■ Problem to work on
Beneath this instruction is a block of data; output from it exactly the lines that run from the one containing "This screenshot has width=868, height=409." through the one containing "Task: Click the word insert in the SQL query", inclusive.

Stored items
::::::::::
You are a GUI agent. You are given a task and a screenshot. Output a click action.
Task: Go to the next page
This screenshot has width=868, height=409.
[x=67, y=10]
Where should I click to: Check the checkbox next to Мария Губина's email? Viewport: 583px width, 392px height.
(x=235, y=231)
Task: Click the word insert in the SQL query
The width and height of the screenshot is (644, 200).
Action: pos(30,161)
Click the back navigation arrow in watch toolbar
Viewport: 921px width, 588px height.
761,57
::::::::::
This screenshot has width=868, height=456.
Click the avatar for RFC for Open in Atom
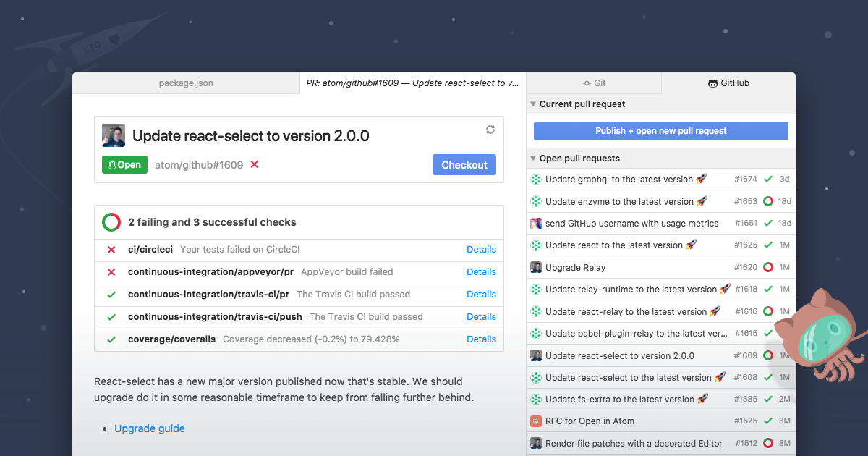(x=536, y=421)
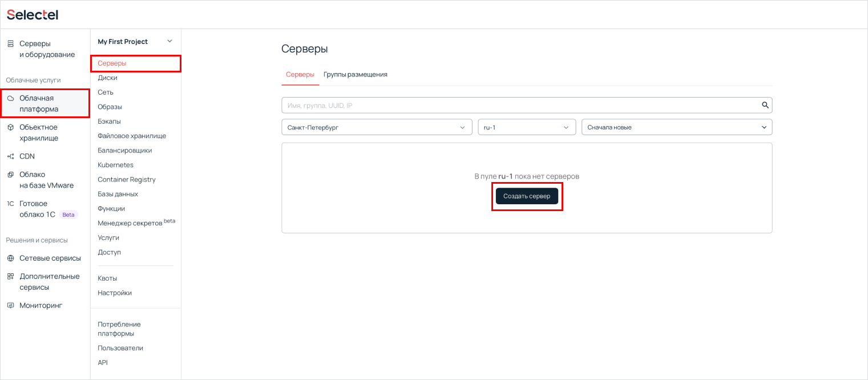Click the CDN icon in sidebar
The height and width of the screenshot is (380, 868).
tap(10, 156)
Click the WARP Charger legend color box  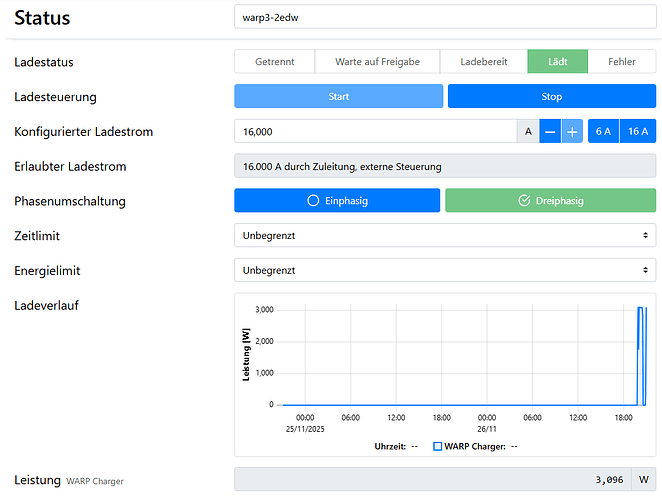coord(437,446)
::::::::::
■ Exercise answer
This screenshot has width=868, height=409.
[x=67, y=10]
Where should I click to: Check the checkbox next to Мария Губина's email? Viewport: 583px width, 392px height.
(x=235, y=231)
Task: Click the word insert in the SQL query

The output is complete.